* _Fragmento para leer_
>>>>>

Pero si volvemos a los cuatro libros antes mencionados, veremos ejemplos de obras sensibles a los
temas que hemos expuesto y dan cuenta del punto objetado por Ortner. Esos libros consideran la definición
de significados sociales en situaciones históricas concretas y en el contexto de las relaciones de poder. Cada
una de las situaciones históricas concretas es vista en términos de la historia mundial, de manera más clara,
aunque no solo, en el trabajo de Mintz y Anderson. Mintz vincula cuidadosamente la creación de las
economías de plantación en el Caribe a los cambiantes patrones de consumo y socialización en Inglaterra; por
su parte, Anderson observa el surgimiento del nacionalismo en determinados momentos de la historia global.
No obstante, cada uno de estos estudios es sensible a lo particular y ninguno de ellos pretende reducir lo
particular a una variación de un solo tema capitalista. La manera en que vinculan lo global y lo particular hace
de las imágenes utilizadas por Ortner (el barco y la orilla, nosotros y ellos, nuestra historia y su historia) algo
especialmente inadecuado. Apuntan, entonces, hacia una comprensión de la cultura como producto histórico
y una fuerza histórica, que se define y define, socialmente constituida y socialmente constituyente.
Al igual que las obras aquí retomadas, la economía política histórica no encaja bien con una búsqueda
científica de leyes capaces de trascender la historia. Sin embargo, la perspectiva aquí planteada sí posee un
fuerte sentido de determinación. Puesto que su materialismo rechaza la jerarquía de las estructuras y toma
como punto de partida a individuos reales y las condiciones en las que viven, la determinación aquí aducida
no es aquella relativa a la definición de la superestructura a partir de la base, ni siquiera en última y putativa
instancia. Tengo más bien en mente un determinismo histórico, la determinación de la acción y las
consecuencias de la acción por las condiciones en las que esa acción tiene lugar, condiciones que son, en sí
mismas, consecuencias de la actividad previa y el pensamiento previo. Los individuos y los grupos reales
actúan en situaciones condicionadas por sus relaciones con otros individuos y grupos, sus empleos o su
acceso a la riqueza y la propiedad, el poder del estado y sus ideas (y las ideas de sus pares) acerca de tales
relaciones. Ciertas acciones y ciertas consecuencias de esas acciones son posibles, en tanto otras acciones y
otras consecuencias son, en su mayor parte, imposibles.
Estas presiones y estos límites determinativos son muy poderosos, especialmente hoy en día. Si
tomamos distancia de la actividad de los individuos reales y consideramos la formación y la acción de las
instituciones, podremos ver una forma y una dirección definidas en el proceso histórico. Pero la forma y la
dirección de la historia, así como las presiones y los límites determinativos que la definen, no son predecibles
en un sentido cientifista. El punto de partida siempre es actividad condicionada y, de descartarse una amplia
gama de acciones y consecuencias, persistirá una gama de acciones y consecuencias posibles, algunas de ellas
imposibles incluso de ser imaginadas, ya sea por los actores o por quienes pretenden entender su acción.
Necesitamos dar cabida a la actividad creativa y en ocasiones sorprendente de los sujetos humanos que llevan
vidas condicionadas y actúan de manera condicionada con resultados que tienen una forma determinada y
comprensible y, a veces, en condiciones que no eligen y cuyos resultados no pueden predecirse, creando algo
nuevo, ya sea el concepto de nación o de proletariado, o la práctica de los “enmascarados” en Navidad.

<<<<<

* _Entradas proporcionadas_
>>>>>

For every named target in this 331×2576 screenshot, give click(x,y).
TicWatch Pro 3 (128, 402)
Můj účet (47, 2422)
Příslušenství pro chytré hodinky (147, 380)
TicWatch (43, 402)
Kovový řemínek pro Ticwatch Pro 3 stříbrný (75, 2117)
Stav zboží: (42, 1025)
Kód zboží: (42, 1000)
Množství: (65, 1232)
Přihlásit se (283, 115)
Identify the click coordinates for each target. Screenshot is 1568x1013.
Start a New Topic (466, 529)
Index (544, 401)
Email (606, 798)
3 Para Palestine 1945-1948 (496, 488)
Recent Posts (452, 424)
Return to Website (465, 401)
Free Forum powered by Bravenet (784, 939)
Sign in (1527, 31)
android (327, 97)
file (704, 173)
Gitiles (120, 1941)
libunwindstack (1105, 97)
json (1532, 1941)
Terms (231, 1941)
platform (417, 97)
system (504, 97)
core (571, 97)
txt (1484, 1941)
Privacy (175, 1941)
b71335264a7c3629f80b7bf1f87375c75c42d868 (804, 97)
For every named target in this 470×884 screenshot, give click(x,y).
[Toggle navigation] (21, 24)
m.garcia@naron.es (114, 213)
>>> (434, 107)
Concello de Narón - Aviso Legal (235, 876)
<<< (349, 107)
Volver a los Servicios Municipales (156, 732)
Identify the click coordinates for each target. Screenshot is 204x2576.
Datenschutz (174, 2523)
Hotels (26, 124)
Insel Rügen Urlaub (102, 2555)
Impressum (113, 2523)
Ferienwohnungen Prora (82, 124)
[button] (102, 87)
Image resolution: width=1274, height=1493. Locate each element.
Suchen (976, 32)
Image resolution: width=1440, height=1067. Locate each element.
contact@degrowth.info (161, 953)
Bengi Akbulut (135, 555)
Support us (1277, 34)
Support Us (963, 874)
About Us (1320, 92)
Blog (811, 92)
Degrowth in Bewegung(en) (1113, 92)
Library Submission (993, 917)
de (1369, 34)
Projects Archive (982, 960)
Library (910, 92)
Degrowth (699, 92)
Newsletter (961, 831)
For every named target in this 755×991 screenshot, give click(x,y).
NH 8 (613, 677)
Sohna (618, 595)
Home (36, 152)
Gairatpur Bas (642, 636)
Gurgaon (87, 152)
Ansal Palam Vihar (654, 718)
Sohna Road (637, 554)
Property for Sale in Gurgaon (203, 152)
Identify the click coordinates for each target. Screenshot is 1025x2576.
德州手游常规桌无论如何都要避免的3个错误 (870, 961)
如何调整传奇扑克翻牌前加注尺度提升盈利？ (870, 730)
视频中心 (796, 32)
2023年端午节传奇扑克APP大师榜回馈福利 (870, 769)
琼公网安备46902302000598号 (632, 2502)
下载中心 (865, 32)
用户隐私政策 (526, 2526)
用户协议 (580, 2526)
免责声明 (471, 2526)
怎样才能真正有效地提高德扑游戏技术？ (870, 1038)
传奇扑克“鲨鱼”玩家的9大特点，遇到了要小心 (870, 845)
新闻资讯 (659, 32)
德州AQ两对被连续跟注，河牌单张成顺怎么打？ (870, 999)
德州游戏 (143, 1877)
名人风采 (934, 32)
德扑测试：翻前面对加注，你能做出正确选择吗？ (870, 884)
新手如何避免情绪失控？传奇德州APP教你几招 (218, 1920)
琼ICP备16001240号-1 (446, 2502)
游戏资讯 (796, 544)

<<<<<

* _Tareas por realizar_
a. Enumera las imágenes utilizadas por Ortner que el fragmento menciona entre paréntesis.
b. Repite textualmente el pasaje del fragmento desde «Estas presiones y» hasta «entender su acción.».
Las entradas proceden de otra fuente.

* _Respuestas en orden_
a. El barco y la orilla; nosotros y ellos; nuestra historia y su historia.

b.
Estas presiones y estos límites determinativos son muy poderosos, especialmente hoy en día. Si
tomamos distancia de la actividad de los individuos reales y consideramos la formación y la acción de las
instituciones, podremos ver una forma y una dirección definidas en el proceso histórico. Pero la forma y la
dirección de la historia, así como las presiones y los límites determinativos que la definen, no son predecibles
en un sentido cientifista. El punto de partida siempre es actividad condicionada y, de descartarse una amplia
gama de acciones y consecuencias, persistirá una gama de acciones y consecuencias posibles, algunas de ellas
imposibles incluso de ser imaginadas, ya sea por los actores o por quienes pretenden entender su acción.